Ultimately, no one was injured, and the incident only resulted in the loss of some sample materials. A number of factors contributed to ensuring this incident was not more serious:
- While the gaseous byproducts were irritating, they were not harmful in the concentrations present. In the past, Lab A had reviewed the procedure with EH&S, and the reviewers had concluded tha,t given the quantity of material involved, the identity of the byproducts, and the high ventilation rate of all wet labs, the gaseous byproducts of the procedure could not reach levels toxic or corrosive to humans.
- Researchers from Lab B identified the cause of the irritating vapors and coordinated well with Researcher A to resolve the situation.

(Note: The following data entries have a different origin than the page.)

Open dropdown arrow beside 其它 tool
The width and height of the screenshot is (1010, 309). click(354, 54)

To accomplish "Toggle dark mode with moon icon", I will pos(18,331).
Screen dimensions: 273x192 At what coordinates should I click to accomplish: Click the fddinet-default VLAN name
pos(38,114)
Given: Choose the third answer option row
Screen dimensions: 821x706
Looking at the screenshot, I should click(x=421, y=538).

- Researchers from both labs were proactive in identifying root causes and safety improvements.
How can incidents like this be prevented?

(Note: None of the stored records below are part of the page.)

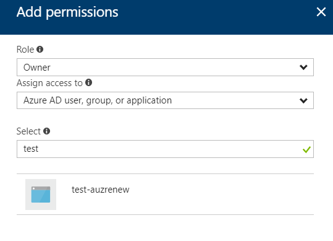Screen dimensions: 333x241
Task: Click the info icon next to Role
Action: click(x=40, y=50)
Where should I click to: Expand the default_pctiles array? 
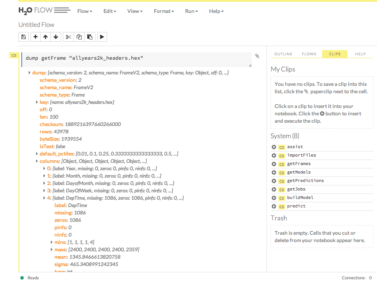click(x=37, y=154)
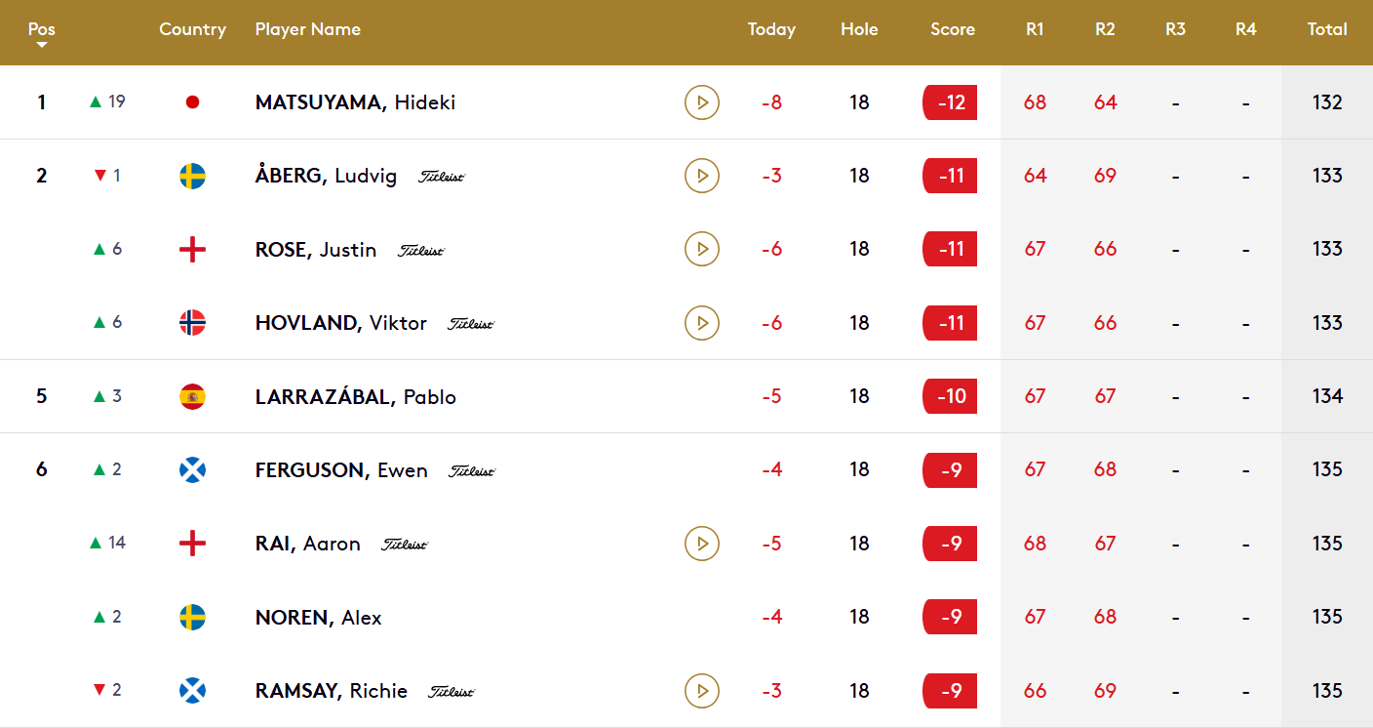The width and height of the screenshot is (1373, 728).
Task: Click Matsuyama's red -12 score badge
Action: click(950, 102)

EH&S has a number of recommendations for how labs can prevent and respond to incidents like this. Additionally, the labs involved came up with ways to prevent similar incidents. Here are the key recommendations from this incident:
- Perform and document a risk assessment before performing a new experiment, making significant alterations to an existing procedure, turning a process over to another user, or performing other novel tasks in the laboratory. Completing and documenting a formal risk assessment helps researchers to take a methodical, systematic view of their proposed plans, offering an opportunity to catch invalid assumptions and identify ways to protect against hazards. EH&S is always available for consultation regarding both when a formal risk assessment is appropriate and the contents of such an assessment.
- Labs should establish policies requiring review of “guest work,” both for outsiders coming to their lab and for lab members going to work in another lab. Changes to previously established procedures, whether due to unexpected challenges, new equipment, or unfamiliar locations, are common causes of incidents.
- Policies should define certain hazards or risk thresholds that require review by the PI.
- Establish user logs for shared pieces of equipment. When equipment use may involve hazardous substances, the log should require users to clearly list the materials used and any possible hazardous byproducts.